#### [Testo fornito]
:::::
Il celeberrimo romanzo di Jules Verne rivive qui in un kolossal d’avventura spettacolare e faraonico. Si raccontano le avventure del Sir inglese Phileas Fogg , flemmatico all’inverosimile, e del suo aiutante francese Passepartout (donnaiolo e caciarone), impegnati per scommessa, in un giro completo intorno al globo, realizzato con mezzi di fortuna, alla fine del 1800.

Numerose le location trattate: Londra, Spagna, Suez, Bombay, Calcutta, Hong Kong, Yokohama, San Francisco, Venezuela, Manchester. Tuttavia è l’intero film ad essere volutamente sontuoso: dalla lunghezza della pellicola, ai tempi di lavorazione (oltre 5 mesi), fino al numero di star del cinema impiegate, fosse solo per un cameo muto (Shirley MacLaine, Fernandel, Frank Sinatra, Marlene Dietrich, Charles Coburn, Peter Lorre, John Carradine, Buster Keaton per citarne solo i principali). A tal proposito sono degnissimi di nota i meravigliosi titoli di coda, che rammentano cronologicamente tutte i luoghi visitati da Fogg e compagnia, sfidando lo spettatore a riconoscere tutti gli attori impiegati, tratteggiati, ognuno nella propria location, attraverso delle caricature.

Grande importanza è data alle musiche, talvolta didascaliche, ma senza dubbio importanti nell’economia della pellicola. L’allestimento delle location è discreto. Senza dubbio la parte migliore del film è quella girata negli Stati Uniti. Per modus operandi questo film ha una certa assonanza con “La grande corsa” di Blake Edwards del 1965.
:::::
#### [Sezione dati]
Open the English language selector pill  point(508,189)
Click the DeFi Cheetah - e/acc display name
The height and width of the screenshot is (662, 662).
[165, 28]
:::::
#### [Consegna 1]
Trascrivi senza modifiche il passo della recensione del film che comincia con "Grande importanza è" e prosegue fino a "Edwards del 1965.".
#### [Consegna 2]
Continua la recensione del film tratto dal romanzo di Verne, riprendendo subito dopo la sua ultima frase.

#### [Risposta 1]
Grande importanza è data alle musiche, talvolta didascaliche, ma senza dubbio importanti nell’economia della pellicola. L’allestimento delle location è discreto. Senza dubbio la parte migliore del film è quella girata negli Stati Uniti. Per modus operandi questo film ha una certa assonanza con “La grande corsa” di Blake Edwards del 1965.

#### [Risposta 2]
Un’opera magniloquente, dunque. Eppure si ha l’impressione che, scevro da inutili lungaggini e con numerosi dettagli (insignificanti) in meno, l’aria di maestosità possa sfumare decisamente, riducendo il film ad un ottimo divertissement, senza tuttavia l’etichetta del kolossal. È proprio questo il difetto principale del film: pare costruito appositamente per essere premiato agli Oscar (5 le statuette ricevute: film, sceneggiatura, montaggio, musica e fotografia) e per rimanere negli annali. Ma sono troppo numerosi i momenti di stanca, dovuti all’eccessiva ridondanza registica in nome di uno spettacolarismo fine a se stesso; il fenomeno era preventivabile fin dall’incipit, inutile ma che contribuisce ad allungare il brodo, rappresentato dall’inopportuno mini-documentario sul rapporto tra Verne e Meliès (con molte immagini di “Viaggio nella luna”).

Questa versione de “Il giro del mondo in 80 giorni” è certamente spettacolare e gradevole, ma puzza indubbiamente di artificioso.